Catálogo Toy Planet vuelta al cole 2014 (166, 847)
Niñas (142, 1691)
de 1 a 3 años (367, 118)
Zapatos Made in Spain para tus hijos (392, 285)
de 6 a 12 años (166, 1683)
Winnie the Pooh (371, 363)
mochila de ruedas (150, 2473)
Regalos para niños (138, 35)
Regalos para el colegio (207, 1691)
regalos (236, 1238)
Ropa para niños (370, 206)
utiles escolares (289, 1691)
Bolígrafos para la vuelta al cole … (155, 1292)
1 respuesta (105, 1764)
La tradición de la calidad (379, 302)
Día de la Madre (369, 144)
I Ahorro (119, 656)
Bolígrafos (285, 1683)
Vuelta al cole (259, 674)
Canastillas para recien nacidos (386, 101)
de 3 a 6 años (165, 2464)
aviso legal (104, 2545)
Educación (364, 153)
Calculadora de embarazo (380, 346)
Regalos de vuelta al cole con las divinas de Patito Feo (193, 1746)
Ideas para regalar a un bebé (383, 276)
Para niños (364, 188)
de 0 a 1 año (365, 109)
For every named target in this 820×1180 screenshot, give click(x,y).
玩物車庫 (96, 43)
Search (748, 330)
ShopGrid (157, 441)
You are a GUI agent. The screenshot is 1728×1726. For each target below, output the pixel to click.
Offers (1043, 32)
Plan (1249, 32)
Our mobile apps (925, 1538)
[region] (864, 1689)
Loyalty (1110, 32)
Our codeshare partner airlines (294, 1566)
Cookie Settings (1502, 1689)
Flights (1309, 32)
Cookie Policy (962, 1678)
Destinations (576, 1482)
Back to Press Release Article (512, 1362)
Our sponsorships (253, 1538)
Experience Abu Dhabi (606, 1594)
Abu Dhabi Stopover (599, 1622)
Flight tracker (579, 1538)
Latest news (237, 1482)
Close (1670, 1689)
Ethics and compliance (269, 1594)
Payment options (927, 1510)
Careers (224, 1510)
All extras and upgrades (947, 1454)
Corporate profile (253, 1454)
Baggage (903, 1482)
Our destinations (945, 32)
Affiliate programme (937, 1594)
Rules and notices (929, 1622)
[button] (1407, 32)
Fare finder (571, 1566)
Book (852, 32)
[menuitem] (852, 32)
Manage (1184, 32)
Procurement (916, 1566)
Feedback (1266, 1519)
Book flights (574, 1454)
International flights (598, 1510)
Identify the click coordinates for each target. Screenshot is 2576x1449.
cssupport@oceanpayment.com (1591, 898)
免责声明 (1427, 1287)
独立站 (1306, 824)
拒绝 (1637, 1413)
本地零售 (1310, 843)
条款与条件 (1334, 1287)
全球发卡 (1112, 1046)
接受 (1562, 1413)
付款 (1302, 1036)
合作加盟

# Task statement:
Show every line in the records above that contains the word "each".

# Solution for this task:
You are a GUI agent. The screenshot is 1728×1726. For each target below, output the pixel to click.
Identify the click coordinates for each target. Screenshot is 2576x1449.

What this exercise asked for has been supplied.